═══ Pokazany fragment
Brak produktów w koszyku.

Chłoń przyjemne doświadczenia, a zmienisz swój mózg
Czy wiesz, że istnieje konkretny przepis, aby zmienić mózg neurologicznie? Jeśli chcesz myśleć bardziej radośnie, cieszyć się doświadczeniami, delektować się życiem, możesz zastosować proste kroki.
Po pierwsze zastanów się, co aktualnie może sprawić Ci radość w otaczającej rzeczywistości lub poszukaj we własnych wspomnieniach. Przytrzymaj to, co przyjemne w Twoim doświadczeniu, pozwól niech wchłonie się w Twój umysł, niech to się dzieje przez kilka sekund. Może to być przyjemne odczucie zmysłowe, uczucie odprężenia, radości, błogości – jednym słowem wszystko, co może być przyjemne dla Ciebie. Może być też radosne wspomnienie, przyjemny spacer. Niech ten mały radosny element powoli zmienia Twój układ nerwowy. Zbieraj te małe doświadczenia – ziarnko do ziarnka. Poszukuj drobnych przyjemności, okruchów codzienności, jak najwięcej powodów, aby wpływać na umysł. Nich pozytywne słowa i obrazy zmieniają Twoją neurologię w dobrą stronę.
══════
═══ Przekazane pozycje
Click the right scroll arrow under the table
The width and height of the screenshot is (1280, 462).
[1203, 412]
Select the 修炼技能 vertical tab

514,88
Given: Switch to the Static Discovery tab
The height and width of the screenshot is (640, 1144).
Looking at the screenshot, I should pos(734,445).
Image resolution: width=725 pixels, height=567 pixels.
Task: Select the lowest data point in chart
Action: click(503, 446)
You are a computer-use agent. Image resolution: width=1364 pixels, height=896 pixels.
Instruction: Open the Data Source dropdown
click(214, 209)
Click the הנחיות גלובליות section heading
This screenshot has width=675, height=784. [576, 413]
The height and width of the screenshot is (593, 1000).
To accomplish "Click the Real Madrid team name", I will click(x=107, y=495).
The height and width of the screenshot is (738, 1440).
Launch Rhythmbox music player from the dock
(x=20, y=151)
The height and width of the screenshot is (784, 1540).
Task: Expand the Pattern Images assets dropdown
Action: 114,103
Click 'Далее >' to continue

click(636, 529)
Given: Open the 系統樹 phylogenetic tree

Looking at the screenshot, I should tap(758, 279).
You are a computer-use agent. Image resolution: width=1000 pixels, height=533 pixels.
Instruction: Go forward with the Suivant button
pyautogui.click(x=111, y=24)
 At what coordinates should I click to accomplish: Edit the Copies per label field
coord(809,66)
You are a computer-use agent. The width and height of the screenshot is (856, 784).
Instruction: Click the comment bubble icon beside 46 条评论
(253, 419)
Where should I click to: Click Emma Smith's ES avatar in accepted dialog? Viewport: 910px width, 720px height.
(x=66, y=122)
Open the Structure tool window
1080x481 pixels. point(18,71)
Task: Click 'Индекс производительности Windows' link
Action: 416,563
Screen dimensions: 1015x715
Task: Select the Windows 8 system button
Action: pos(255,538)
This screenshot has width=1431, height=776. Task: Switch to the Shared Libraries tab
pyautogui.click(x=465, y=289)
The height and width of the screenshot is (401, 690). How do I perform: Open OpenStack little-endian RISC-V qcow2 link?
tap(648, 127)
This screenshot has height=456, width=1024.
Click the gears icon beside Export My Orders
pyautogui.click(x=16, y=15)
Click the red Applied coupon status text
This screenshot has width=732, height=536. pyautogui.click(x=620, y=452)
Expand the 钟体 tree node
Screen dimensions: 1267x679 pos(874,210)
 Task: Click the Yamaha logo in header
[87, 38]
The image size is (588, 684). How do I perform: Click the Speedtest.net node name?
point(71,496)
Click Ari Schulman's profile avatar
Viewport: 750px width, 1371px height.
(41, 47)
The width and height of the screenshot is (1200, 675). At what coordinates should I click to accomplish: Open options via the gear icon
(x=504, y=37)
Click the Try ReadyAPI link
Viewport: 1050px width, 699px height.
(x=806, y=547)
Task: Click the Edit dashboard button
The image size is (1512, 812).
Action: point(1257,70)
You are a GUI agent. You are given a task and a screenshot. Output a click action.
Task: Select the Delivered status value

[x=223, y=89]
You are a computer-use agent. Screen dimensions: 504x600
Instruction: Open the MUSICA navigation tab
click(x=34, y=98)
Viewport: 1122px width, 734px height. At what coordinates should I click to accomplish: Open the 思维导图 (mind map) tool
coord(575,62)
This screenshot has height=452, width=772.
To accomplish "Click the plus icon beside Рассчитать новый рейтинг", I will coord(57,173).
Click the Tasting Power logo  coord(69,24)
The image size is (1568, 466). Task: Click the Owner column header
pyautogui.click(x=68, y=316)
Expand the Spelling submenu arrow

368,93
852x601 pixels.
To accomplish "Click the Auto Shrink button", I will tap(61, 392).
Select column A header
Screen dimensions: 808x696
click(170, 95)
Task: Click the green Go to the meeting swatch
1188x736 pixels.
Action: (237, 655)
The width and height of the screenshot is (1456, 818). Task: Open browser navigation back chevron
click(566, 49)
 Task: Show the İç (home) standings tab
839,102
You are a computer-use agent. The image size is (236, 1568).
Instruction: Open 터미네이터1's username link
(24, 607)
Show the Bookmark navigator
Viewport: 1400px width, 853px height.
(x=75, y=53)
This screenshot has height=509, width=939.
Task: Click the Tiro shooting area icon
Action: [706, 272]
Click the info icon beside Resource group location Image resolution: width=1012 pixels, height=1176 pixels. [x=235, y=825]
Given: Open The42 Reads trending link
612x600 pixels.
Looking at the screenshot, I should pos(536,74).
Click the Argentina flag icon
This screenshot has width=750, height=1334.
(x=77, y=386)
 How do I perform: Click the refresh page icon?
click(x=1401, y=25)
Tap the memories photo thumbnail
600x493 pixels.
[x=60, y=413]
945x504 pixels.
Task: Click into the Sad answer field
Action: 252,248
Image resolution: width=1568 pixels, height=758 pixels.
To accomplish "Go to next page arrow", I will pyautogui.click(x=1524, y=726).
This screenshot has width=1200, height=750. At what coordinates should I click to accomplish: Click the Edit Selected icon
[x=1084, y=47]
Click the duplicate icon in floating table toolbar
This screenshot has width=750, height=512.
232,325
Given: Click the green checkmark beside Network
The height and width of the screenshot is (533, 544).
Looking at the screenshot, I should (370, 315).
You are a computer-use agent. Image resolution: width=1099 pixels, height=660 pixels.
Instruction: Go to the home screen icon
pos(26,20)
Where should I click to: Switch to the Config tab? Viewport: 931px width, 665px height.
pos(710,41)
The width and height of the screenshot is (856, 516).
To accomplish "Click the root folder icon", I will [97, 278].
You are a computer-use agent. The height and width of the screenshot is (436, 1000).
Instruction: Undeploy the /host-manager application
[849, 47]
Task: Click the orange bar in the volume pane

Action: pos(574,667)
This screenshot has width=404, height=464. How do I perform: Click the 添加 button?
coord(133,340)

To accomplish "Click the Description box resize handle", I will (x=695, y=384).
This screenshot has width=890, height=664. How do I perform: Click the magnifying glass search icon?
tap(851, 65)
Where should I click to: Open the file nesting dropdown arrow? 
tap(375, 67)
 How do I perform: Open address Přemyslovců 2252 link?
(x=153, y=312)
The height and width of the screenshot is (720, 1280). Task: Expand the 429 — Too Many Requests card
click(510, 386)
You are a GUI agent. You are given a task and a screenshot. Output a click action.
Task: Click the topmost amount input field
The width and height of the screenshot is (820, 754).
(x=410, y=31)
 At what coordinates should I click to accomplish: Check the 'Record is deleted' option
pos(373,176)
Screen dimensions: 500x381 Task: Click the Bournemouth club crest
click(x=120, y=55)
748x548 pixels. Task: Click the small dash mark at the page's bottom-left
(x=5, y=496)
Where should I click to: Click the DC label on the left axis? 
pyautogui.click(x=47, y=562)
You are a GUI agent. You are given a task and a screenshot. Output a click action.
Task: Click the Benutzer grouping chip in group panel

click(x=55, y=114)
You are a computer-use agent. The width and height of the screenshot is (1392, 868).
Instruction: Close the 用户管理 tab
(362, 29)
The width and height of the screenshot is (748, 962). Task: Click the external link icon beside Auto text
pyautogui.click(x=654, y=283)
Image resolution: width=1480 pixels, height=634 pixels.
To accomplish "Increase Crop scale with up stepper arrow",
══════
• Części ćwiczenia:
**a)** Jak długo według tekstu o przyjemnych doświadczeniach należy przytrzymać w umyśle to, co przyjemne?
**b)** Przepisz wiernie fragment tekstu o przyjemnych doświadczeniach, zaczynając od słów „Brak produktów w” i idąc dalej aż po słowa „zastosować proste kroki.”.
**c)** Napisz dalszy ciąg tekstu o przyjemnych doświadczeniach, począwszy od miejsca, w którym się urywa.
Pozycje pochodzą z innego źródła niż tekst.

• Odpowiedzi końcowe:
**a)** Przez kilka sekund.

**b)**
Brak produktów w koszyku.

Chłoń przyjemne doświadczenia, a zmienisz swój mózg
Czy wiesz, że istnieje konkretny przepis, aby zmienić mózg neurologicznie? Jeśli chcesz myśleć bardziej radośnie, cieszyć się doświadczeniami, delektować się życiem, możesz zastosować proste kroki.

**c)**
Tak w skrócie można opisać praktykę chłonięcia dobra, którą opisał profesor Rick Hanson, autor książki „Twój szczęśliwy mózg”.
Procedura wydaje się być tak prosta, jednak nasze mózgi są z natury negatywne i nie jest tak łatwo je zmienić.
Ale dlaczego tak jest?
Nasz mózg jest jak przysłowiowy rzep na to, co negatywne, przyczepia się do negatywnych myśli z łatwością i nie chce się od nich odczepić. Tak, jak rzep przykleja się do ubrania. Jednocześnie mózg jest jak teflon, na to, co pozytywne. To, co miłe i przyjemne spływa po nim, jak olej po teflonowej patelni. Jeżeli w ciągu dnia miałaś miły spacer i zjadłaś pyszną babeczkę, czytałaś interesującą książkę, ale też zdarzyła Ci się sprzeczka z koleżanką, to, jakie wydarzenie będziesz wspominać zanim zaśniesz? Zapewne to mniej przyjemne. Nawet, jeśli zdarzeń pozytywnych jest tuzin, nieprzyjemne tylko jedno, nasz mózg chce pamiętać tylko to jedno.
Dlaczego tak jest? Dlaczego nasz mózg z łatwością zapamiętuje przykre dla nas wydarzenia, ale jakoś nie chce skupiać się na przyjemnościach. Czy coś jest nami nie tak?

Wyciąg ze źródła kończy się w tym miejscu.